A run of rows:
◇ ◇ ◇ ◇ ◇ ◇ ◇

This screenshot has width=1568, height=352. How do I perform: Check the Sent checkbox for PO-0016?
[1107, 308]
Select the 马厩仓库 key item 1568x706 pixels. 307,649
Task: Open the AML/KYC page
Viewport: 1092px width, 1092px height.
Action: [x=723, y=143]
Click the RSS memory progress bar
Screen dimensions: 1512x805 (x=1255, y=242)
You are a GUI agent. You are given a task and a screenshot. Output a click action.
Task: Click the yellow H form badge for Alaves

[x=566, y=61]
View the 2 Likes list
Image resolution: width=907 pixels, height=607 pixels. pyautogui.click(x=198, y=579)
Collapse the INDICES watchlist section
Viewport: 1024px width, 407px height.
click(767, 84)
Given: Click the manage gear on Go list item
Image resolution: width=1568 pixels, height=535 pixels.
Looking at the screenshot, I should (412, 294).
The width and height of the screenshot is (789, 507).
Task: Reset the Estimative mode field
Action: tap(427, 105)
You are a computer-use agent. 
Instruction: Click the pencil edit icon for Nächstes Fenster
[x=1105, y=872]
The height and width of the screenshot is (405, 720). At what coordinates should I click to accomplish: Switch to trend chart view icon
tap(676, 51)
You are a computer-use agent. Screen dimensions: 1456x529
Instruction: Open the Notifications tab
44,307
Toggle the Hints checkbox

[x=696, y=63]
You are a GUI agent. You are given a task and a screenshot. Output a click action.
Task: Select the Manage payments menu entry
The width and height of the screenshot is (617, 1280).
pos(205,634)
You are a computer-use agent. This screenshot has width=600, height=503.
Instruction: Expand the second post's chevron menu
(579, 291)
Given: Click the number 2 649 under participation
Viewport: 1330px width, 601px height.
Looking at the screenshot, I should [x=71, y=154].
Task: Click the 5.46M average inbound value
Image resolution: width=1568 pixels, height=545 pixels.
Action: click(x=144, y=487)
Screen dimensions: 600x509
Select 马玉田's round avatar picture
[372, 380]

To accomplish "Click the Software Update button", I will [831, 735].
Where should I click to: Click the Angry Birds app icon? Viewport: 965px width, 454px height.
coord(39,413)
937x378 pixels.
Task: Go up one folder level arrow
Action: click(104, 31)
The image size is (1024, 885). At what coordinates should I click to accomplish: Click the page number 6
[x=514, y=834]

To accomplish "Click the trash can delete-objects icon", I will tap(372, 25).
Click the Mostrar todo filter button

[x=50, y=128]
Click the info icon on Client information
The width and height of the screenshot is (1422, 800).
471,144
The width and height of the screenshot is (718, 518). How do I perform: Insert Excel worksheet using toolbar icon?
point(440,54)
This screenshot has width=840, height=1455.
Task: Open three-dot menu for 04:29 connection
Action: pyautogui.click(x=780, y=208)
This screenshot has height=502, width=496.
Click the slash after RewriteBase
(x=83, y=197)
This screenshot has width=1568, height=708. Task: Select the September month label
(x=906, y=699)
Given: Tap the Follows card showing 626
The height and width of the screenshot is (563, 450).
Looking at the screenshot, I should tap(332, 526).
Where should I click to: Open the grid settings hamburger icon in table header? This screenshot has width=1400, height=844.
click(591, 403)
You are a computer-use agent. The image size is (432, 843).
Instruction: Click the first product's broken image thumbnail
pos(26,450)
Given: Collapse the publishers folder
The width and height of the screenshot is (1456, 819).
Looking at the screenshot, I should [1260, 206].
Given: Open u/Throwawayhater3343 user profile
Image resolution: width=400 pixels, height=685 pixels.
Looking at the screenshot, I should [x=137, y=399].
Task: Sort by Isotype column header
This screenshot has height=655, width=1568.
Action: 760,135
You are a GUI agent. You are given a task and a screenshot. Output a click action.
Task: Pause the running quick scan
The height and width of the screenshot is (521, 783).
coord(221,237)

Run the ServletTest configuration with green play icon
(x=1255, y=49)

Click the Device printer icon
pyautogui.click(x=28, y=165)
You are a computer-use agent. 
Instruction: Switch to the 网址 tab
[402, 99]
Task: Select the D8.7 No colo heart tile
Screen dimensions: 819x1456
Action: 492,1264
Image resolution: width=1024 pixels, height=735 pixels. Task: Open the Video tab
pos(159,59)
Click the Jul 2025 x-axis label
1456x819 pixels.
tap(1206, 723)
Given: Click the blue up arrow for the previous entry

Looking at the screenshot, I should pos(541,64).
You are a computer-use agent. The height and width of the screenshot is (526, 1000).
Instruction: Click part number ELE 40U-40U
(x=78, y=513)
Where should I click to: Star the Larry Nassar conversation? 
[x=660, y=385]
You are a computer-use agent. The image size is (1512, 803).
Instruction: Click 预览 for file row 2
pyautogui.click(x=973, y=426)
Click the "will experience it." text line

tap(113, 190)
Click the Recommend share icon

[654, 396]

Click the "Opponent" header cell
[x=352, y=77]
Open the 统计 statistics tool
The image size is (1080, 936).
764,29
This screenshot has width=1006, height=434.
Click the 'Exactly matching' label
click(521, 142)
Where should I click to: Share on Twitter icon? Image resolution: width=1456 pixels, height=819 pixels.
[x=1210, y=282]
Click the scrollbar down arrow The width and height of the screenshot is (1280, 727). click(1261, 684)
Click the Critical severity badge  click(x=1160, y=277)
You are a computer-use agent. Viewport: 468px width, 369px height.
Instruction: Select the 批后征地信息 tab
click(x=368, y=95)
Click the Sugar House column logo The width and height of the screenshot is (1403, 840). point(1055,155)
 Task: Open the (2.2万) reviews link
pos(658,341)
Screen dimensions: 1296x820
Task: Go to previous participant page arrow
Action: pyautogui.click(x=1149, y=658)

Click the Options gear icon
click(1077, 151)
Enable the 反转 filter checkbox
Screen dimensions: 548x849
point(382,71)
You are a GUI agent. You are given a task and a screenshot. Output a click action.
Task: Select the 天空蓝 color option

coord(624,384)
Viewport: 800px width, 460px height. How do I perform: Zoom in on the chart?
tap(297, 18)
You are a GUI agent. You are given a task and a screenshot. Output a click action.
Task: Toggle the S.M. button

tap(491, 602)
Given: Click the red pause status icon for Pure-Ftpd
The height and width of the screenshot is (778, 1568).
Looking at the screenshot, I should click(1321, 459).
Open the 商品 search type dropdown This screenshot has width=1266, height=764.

◇ ◇ ◇ ◇ ◇ ◇ ◇

▶ [WHAT YOU HAVE TO DO]:
Return every line of the rows above that contains the string "Viewport", treating case as significant.

▶ [COMPLETED EXERCISE]:
Viewport: 1092px width, 1092px height.
Viewport: 1024px width, 407px height.
Viewport: 1330px width, 601px height.
Where should I click to: Click the Angry Birds app icon? Viewport: 965px width, 454px height.
You are a computer-use agent. Viewport: 468px width, 369px height.
Viewport: 800px width, 460px height. How do I perform: Zoom in on the chart?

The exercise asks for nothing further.